We also studied the effect of the sample size on the performance of SINC by downsampling real datasets and then applying SINC. As expected, the CV error of SINC increases as the sample size decreases, although there does not seem to be a common minimum sample size for decent accuracy on different datasets (see Supplementary Material for details).
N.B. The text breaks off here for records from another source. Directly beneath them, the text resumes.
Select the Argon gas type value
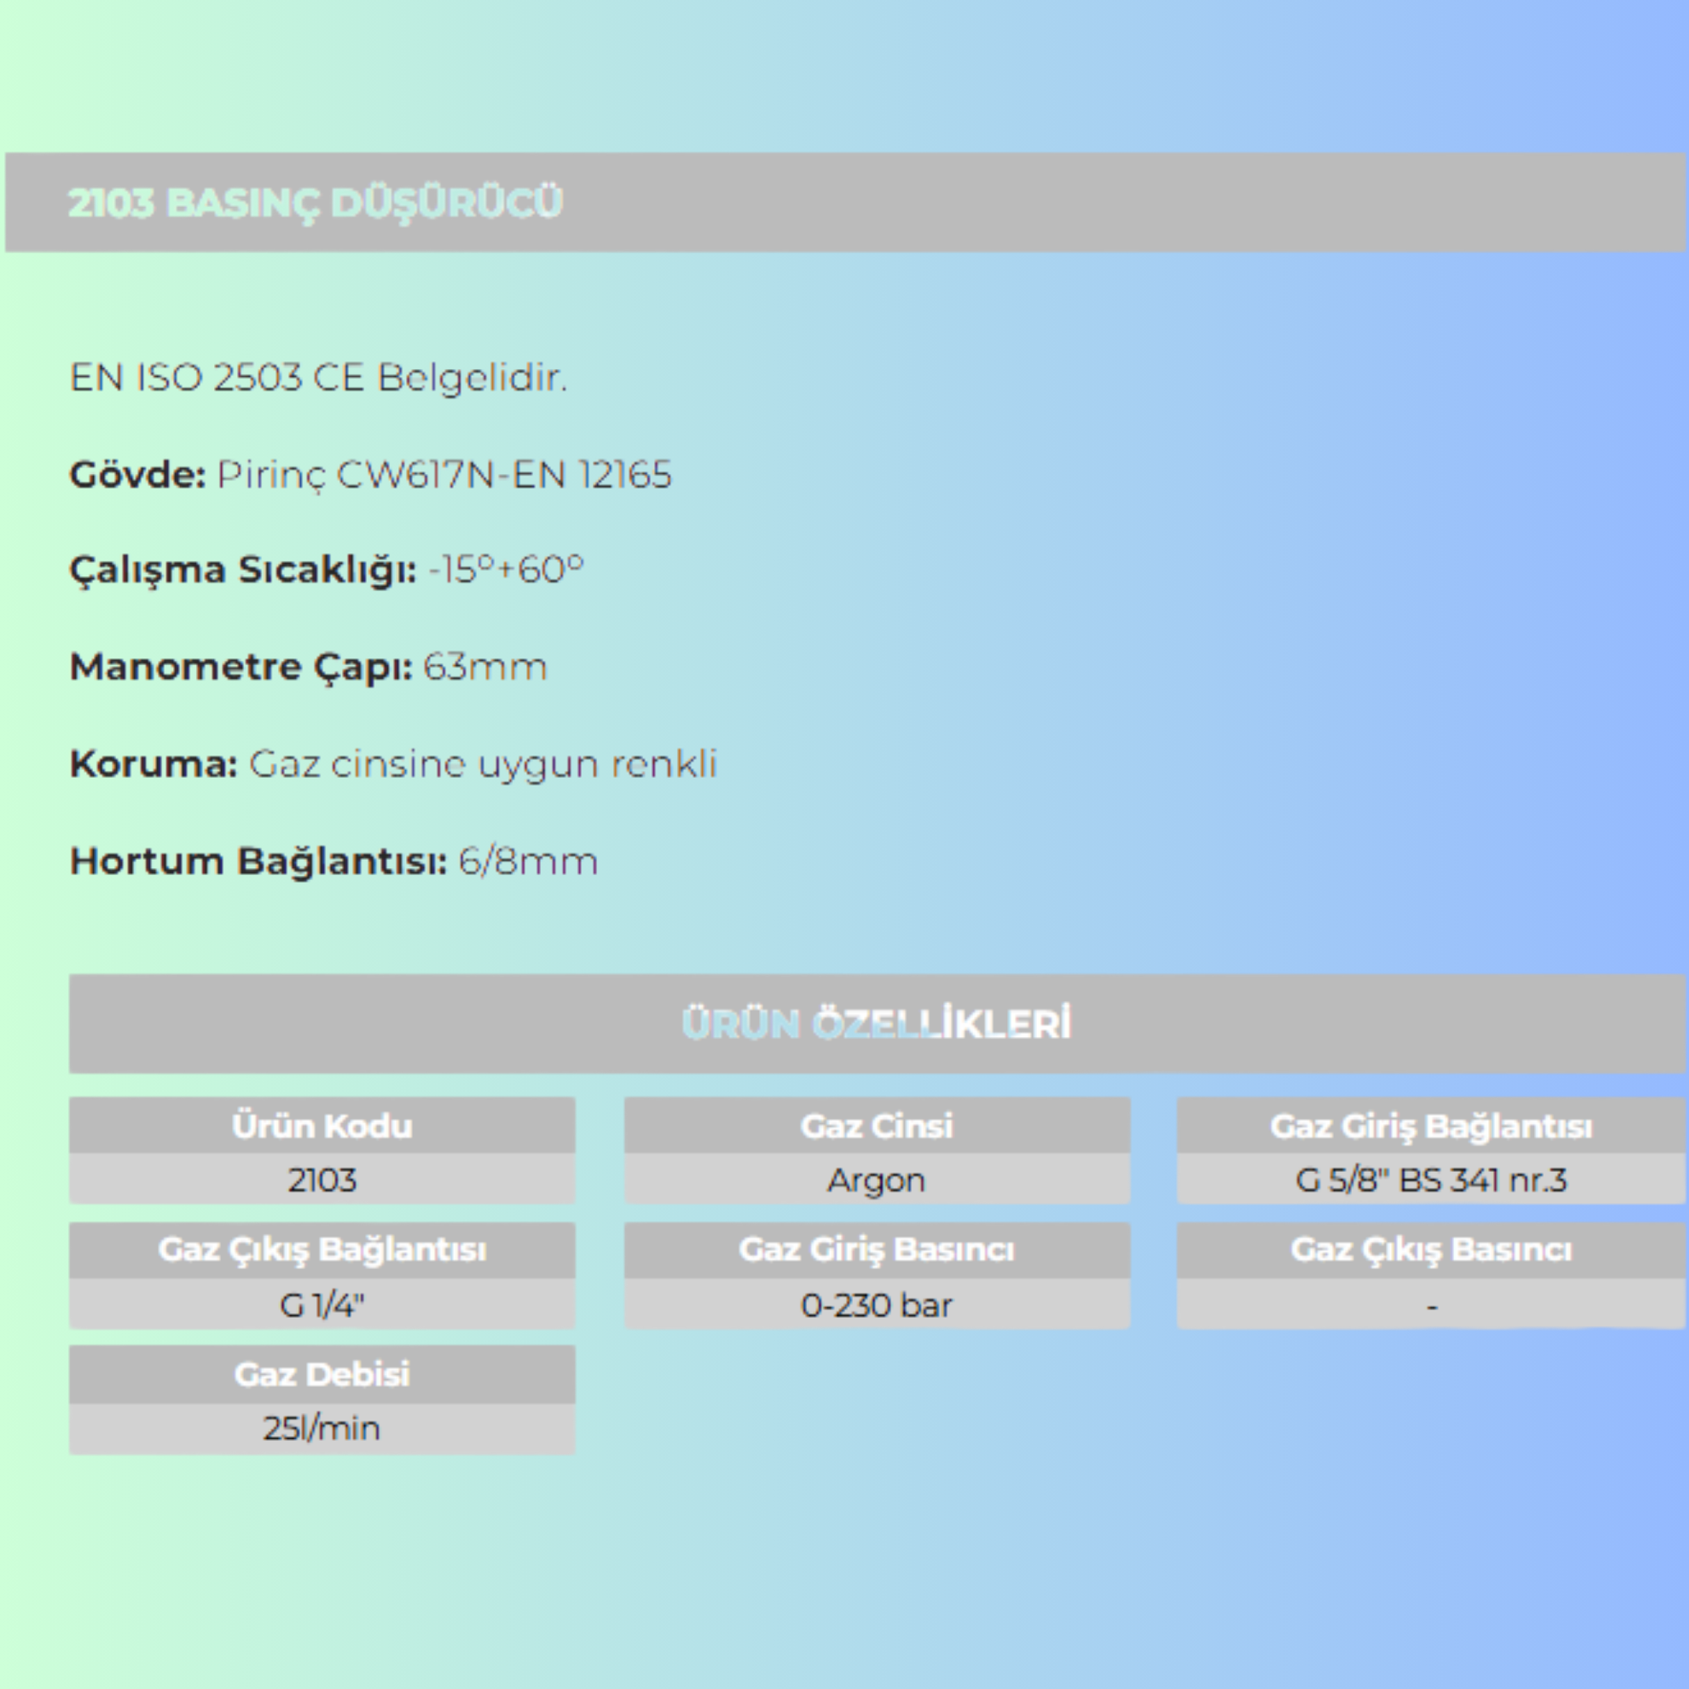This screenshot has width=1689, height=1689. click(x=877, y=1180)
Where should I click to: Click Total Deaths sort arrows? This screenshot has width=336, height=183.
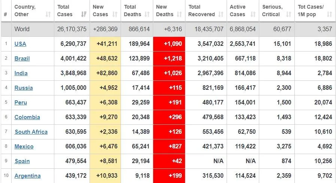[x=148, y=15]
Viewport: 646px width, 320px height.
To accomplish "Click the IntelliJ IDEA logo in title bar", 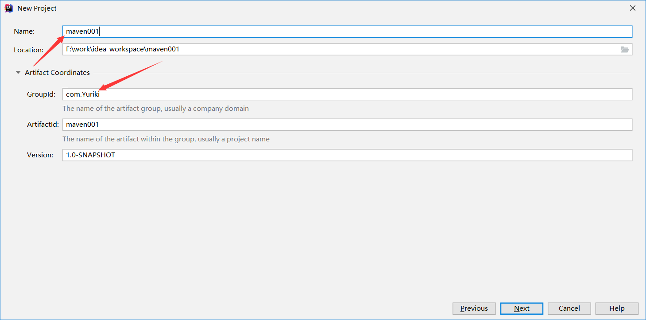I will click(x=8, y=8).
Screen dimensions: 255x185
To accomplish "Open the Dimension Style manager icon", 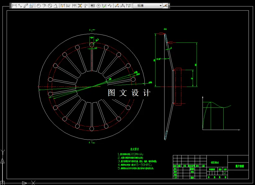I will [165, 6].
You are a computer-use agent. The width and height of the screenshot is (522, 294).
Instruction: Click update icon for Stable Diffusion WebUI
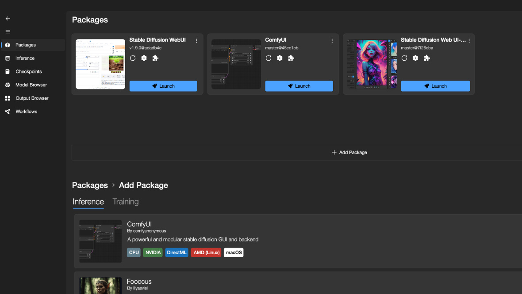pyautogui.click(x=133, y=58)
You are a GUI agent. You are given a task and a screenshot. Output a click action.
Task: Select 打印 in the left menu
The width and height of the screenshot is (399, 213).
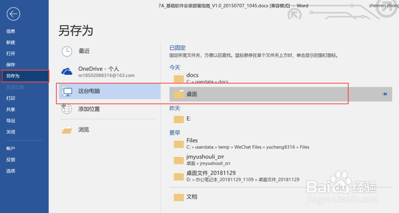[11, 98]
All our comparisons so far are based on the CV error, which is the de facto standard for comparing different methods on single datasets. We also conducted a case study in which two (separate) datasets were used, one for training and one for testing. To obtain such a pair of datasets, we revisited Baron1 and Baron2, which are scRNA-seq datasets with cells from two different human donors but have overlapped cell types. The nine cell types in Baron1 data include all the five cell types in Baron2 data, as well as four other cell types. We removed these four cell types and called the remaining data Baron1c. By doing that, Baron1c and Baron2 have the same five cell types. Then we used Baron1c for training and Baron2 for testing. Supplementary Figure S5 shows the test errors (test misclassification rates) and concordance rates of SINC and the six non-SI classifiers. The test error for SINC (0.0124) shows no inflation compared with its CV error (0.0139) on Baron2 data, which is not the case for most other classifiers. More importantly, on the test data, SINC still achieves scale-invariance while other methods do not, and SINC still has the highest classification accuracy.